February 2021

What is Immuno-related Infertility?

When a couple experiences three or more miscarriages back-to-back, the recurrent miscarriages are likely due to one of the following three factors. There could have been a genetic abnormality that was fatal to the fetus, an anatomical abnormality in the uterus that prevented a successful implantation or the immune system has reacted to the sperm, egg or fetus in defense. This last reason relates to the body’s inability to distinguish itself from a foreign threat, like infection or cancerous cells.[1][2]


How Autoimmune Disease Changes with Pregnancy

Rheumatoid arthritis, Lupus, Inflammatory bowl disease and Type 1 diabetes are all examples of the body misrecognizing the self as a threat, which can in turn lead to very debilitating and heartbreaking cases of inflammation, irreversible damage and pain. How might an autoimmune disease change due to pregnancy, though?

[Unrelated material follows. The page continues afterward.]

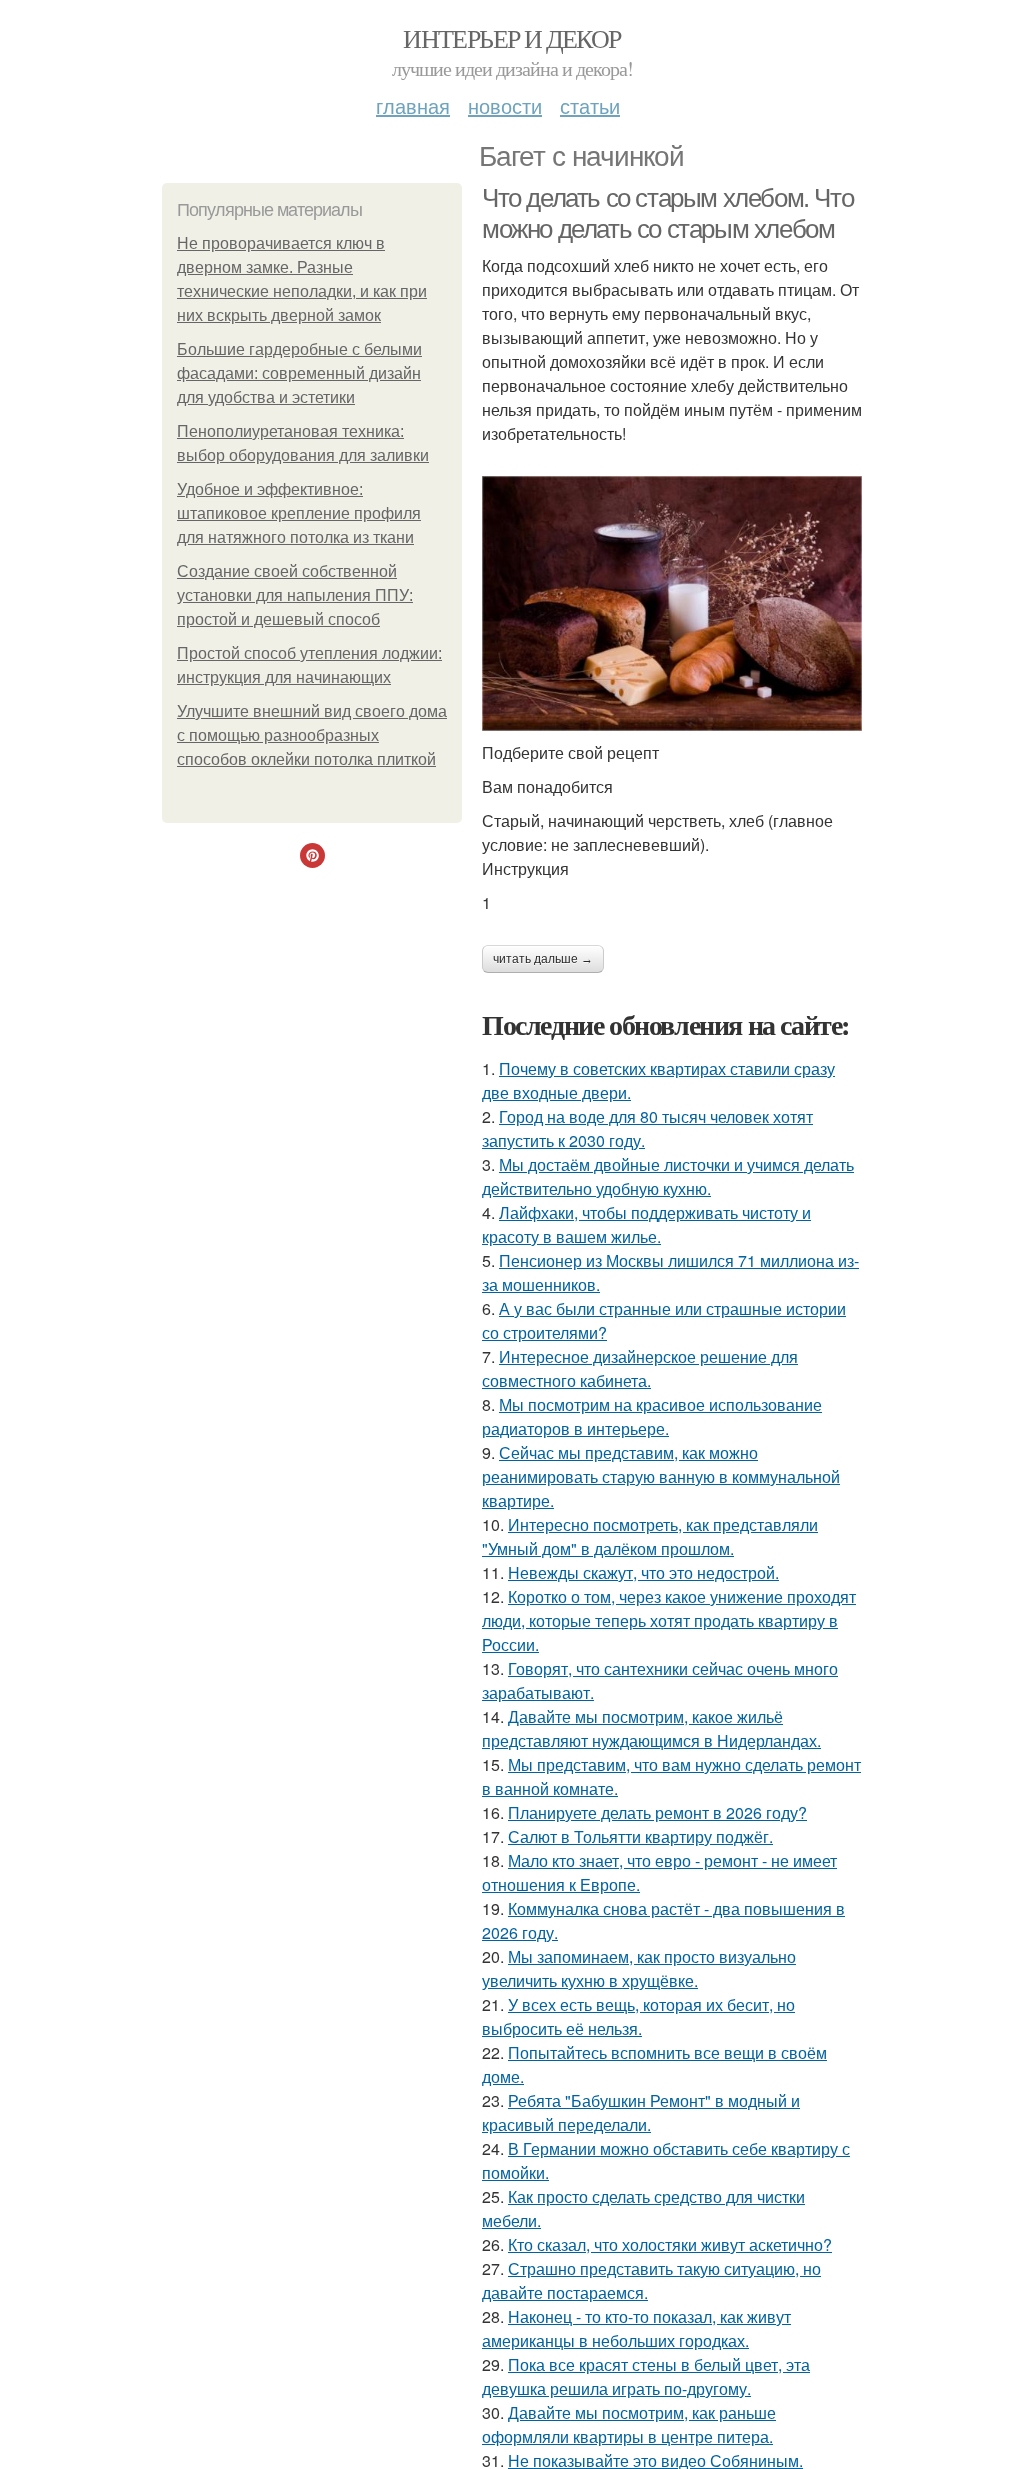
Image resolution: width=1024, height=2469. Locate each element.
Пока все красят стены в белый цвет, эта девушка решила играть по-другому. (646, 2376)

Due to the binary nature of our immune systems, an autoimmune disease typically affects either the cellular or the antibody responses of the body. During pregnancy, the immune system naturally shifts to become particularly antibody-dominant. This means that, for those whom suffer from arthritis, pregnancy would bring temporary relief from symptoms while, for those whom have antibody autoimmune diseases like lupus, pregnancy would worsen symptoms.[3] 


chances of getting pregnant


The Invasion and Most Ideal Immune Response

Pregnancy causes an immune response because some of the cells of an embryo must actively invade the lining of the womb in order to implant itself there. The response is inadvertently a necessary process since, in the absence of an inflammatory response, no implantation occurs. A mother’s immune system should therefore react then adapt in order for both the mother and fetus to ultimately survive.

To summarize briefly, a pro-inflammatory environment prevails within the first three months of pregnancy, which becomes a period of time in which special white blood cells work hard to protect any fetal cells that come under attack by the mother’s immune system. The environment switches to an anti-inflammatory state for the majority of the pregnancy but then returns back to that state of pro-inflammation, ideally, at the best time for labor. 

It is known that having low levels of these fetal-cell-protecting white blood cells has been linked to miscarriages and that premature births may occur due to premature labor-initiating immune responses.[4]


What Should I Consider?

If your autoimmune disease is fairly weak and you are still under 35 years of age, a technique called intrauterine insemination (IUI) may be the first step in treatment for you. It involves washing then injecting your partner’s sperm directly into the uterus. Then your doctor may later recommend using anticoagulant therapy, intralipids and corticosteroids, which should increase endometrial (uterus lining) receptivity, stabilize cellular membranes and suppress cells that could accidentally kill the embryo.

More serious conditions would likely require IVF treatment however and, lastly, if you are older than the age of 35 and must begin taking medication to treat your disease, collecting between 10 to 16 eggs for vitrification would ensure that you might at least have a 50 percent chance of pregnancy during IVF treatment.[5]



[1] “How Soon After Miscarriage Can We Try Again?” RRC, Reproductive Resource Center Kansas City IVF, 18 Oct. 2017, www.rrc.com/soon-miscarriage-can-try/.

[2] The Immune System and Infertility. Fertility Solutions, 28 May 2016, fertilitysolutions.com.au/the-immune-system-and-infertility/.

[3] Ibid.

[4] Hewings-Martin, Yella. “What Happens to the Immune System during Pregnancy?” Medical News Today, Healthline Media, 2 Sept. 2017, www.medicalnewstoday.com/articles/319257.

[5] Maria Adsuar, Emma. “What Are My Chances to Have a Baby with an Autoimmune Disease?” MyIVFanswers, IVF Media Ltd, 21 Apr. 2020, www.myivfanswers.com/video/ivf-autoimmune-disease/.